Wise, who spent his later years in the service of the film industry as president of the Academy of Motion Pictures Arts & Sciences, came to directing via editing, most notably Orson Welles’ “Citizen Kane” and “The Magnificent Ambersons.”
DGA president Michael Apted said, “Bob’s devotion to the craft of filmmaking and his wealth of head-and-heart knowledge about what we do and how we do it was a special gift to his fellow directors. We will deeply miss him.”
Gracious and soft-spoken, Wise came to symbolize an older and more conservative generation of filmmakers who viewed themselves as artisans of cinema rather than stylistic innovators.
Wise was known as a master craftsman. He was not an auteur and shaped his style to the material rather than applying a personal stamp to the story.
As a result, he was sometimes drafted to rescue auteurs in trouble and wound up in the middle of numerous controversies over his long career, from the recutting of “Kane” and “Ambersons” to the removal of helmer-choreographer Jerome Robbins from “West Side Story” and, less successfully, the rushed release of “Star Trek: The Motion Picture.”

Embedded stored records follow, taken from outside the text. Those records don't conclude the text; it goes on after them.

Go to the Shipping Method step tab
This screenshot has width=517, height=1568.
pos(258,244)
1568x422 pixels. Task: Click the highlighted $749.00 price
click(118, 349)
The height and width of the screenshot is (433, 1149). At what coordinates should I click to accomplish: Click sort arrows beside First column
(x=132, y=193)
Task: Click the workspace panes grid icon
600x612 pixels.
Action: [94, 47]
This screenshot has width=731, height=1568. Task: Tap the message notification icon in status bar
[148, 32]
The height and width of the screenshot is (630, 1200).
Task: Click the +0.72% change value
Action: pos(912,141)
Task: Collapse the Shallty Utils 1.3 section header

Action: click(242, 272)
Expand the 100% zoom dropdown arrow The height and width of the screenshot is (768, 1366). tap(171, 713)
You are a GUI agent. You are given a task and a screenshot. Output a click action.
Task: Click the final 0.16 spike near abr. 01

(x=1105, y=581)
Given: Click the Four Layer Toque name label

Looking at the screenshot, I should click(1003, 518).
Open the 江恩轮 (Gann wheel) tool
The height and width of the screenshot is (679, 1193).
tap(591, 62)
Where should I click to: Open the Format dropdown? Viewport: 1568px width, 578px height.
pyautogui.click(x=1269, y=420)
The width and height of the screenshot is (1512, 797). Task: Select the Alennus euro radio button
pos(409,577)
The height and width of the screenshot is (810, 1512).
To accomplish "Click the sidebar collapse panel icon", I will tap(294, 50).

He was also instrumental in launching or shaping the careers of several major stars, including Paul Newman and Julie Andrews.
Beginning his directing career as a B-movie helmer of such Val Lewton productions as “The Body Snatcher,” Wise became a first-rate director of social-minded, grittily realistic dramas such as “The Set-Up,” starring Robert Ryan, and “I Want to Live!,” which earned an actress Oscar for Susan Hayward.
He went on to a career that mixed big-budget event pics like his two Oscar-winning musicals with tense, often cerebral genre pictures such as “The Day the Earth Stood Still” and “The Haunting” that have come to be regarded as classics.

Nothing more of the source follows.